Suspect et mal avisé

La décision de Donald Trump de freiner le dégel des relations américano-cubaines, amorcé par le président Barack Obama en 2014, est politiquement mal avisée. Sans compter que les changements qu’il a annoncés vendredi dans un discours prononcé dans le quartier de Little Havana, à Miami, présentent le genre de problème éthique que plusieurs voyaient venir depuis son entrée à la Maison-Blanche — à savoir que M. Trump se trouvera en l’occurrence à pouvoir se servir de la fonction présidentielle pour protéger l’homme d’affaires qu’il demeure et nuire à ses concurrents.

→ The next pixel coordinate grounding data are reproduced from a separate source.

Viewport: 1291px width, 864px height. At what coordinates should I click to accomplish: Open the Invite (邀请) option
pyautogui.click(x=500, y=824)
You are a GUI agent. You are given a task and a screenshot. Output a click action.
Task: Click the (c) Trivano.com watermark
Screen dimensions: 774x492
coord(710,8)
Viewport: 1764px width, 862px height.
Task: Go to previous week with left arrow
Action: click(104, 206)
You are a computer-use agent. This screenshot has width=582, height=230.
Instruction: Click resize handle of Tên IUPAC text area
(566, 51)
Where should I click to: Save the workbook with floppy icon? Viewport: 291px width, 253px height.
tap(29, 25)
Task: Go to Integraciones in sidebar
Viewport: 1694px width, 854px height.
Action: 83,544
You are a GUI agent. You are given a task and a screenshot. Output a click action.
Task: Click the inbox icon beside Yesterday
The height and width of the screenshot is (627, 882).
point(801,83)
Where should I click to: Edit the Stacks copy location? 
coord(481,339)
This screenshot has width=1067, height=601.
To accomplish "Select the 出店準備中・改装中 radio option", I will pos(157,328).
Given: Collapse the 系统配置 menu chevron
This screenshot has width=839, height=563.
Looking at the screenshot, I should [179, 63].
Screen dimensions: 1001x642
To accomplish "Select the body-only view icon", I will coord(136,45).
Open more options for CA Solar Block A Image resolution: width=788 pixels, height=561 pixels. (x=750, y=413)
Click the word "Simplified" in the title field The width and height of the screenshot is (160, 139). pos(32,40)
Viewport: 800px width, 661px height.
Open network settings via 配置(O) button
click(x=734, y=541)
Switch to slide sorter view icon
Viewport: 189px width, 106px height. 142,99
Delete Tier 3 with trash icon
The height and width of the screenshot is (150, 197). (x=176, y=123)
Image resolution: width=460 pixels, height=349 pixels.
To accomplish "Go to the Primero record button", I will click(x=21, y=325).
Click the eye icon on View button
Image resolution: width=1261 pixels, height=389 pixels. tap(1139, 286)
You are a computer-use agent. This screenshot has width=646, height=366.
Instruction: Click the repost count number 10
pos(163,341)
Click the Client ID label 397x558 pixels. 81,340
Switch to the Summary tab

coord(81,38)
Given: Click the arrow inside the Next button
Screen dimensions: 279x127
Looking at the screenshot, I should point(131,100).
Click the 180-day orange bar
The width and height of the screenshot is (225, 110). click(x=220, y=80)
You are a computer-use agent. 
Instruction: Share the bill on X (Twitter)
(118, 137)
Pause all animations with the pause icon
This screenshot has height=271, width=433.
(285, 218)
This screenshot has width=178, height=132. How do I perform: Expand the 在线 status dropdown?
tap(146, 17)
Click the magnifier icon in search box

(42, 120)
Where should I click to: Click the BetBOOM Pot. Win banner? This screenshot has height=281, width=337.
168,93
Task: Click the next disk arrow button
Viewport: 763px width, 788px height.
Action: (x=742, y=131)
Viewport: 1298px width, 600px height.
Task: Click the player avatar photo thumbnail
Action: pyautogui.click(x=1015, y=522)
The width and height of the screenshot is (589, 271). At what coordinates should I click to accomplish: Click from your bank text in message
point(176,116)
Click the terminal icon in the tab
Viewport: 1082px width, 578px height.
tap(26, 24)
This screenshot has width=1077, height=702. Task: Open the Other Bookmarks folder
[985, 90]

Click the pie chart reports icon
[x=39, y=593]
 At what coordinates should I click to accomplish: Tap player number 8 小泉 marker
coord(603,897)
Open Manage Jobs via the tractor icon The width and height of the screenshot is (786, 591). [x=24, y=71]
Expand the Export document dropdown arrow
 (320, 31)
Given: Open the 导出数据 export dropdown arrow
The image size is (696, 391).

M. Trump défait beaucoup et construit peu.

Le président a fait valoir que les mesures restrictives qu’il annonce — interdiction de faire des affaires avec les entreprises liées à l’armée cubaine et application plus stricte des restrictions sur les voyages vers l’île — s’inscrivent avant tout dans une perspective de défense des droits de la personne. Cinquante-deux ans de sanctions ont pourtant amplement démontré que l’isolement de Cuba n’a jamais contribué à élargir le champ des libertés de la société cubaine. Bien au contraire, tant la politique américaine a servi de rempart patriotique au régime castriste et d’excuse pour justifier son échec à améliorer le sort de la population. Encore heureux que M. Trump ne soit pas allé jusqu’à rompre les relations diplomatiques.

Non pas que le réchauffement amorcé il y a deux ans sous Obama ait induit des améliorations radicales. Il représente cependant un investissement dans la conviction que le progrès social et politique de Cuba passe par le rétablissement des ponts. Se pliant aux désirs du microélectorat anticastriste de la Floride, M. Trump en oublie au demeurant que la très grande majorité des Américains estiment le temps venu d’en finir avec la logique d’affrontement.

L’approche est suspecte en ce qui concerne la décision qu’a prise le président d’interdire toute transaction financière avec Gaesa, la puissante société d’État contrôlée par les forces armées. Il faut savoir que le conglomérat Gavieta, bras touristique de Gaesa, gère un hôtel Sheraton (le Four Points) près de La Havane, premier hôtel américain ouvert à Cuba en près de 60 ans. S’étant engagé, pendant qu’il est à la Maison-Blanche, à ne pas conclure de transactions internationales, M. Trump se trouve donc ici à utiliser la présidence pour faire en sorte que les compétiteurs de son empire commercial ne puissent pas non plus faire des affaires à Cuba…

Cela éclaire mieux les raisons pour lesquelles il dénonce avec tant de véhémence les « crimes » et la « brutalité » du régime cubain — alors qu’il fait preuve d’une complaisance abyssale envers les régimes autoritaires et répressifs qui tiennent le pouvoir en Égypte et en Arabie saoudite.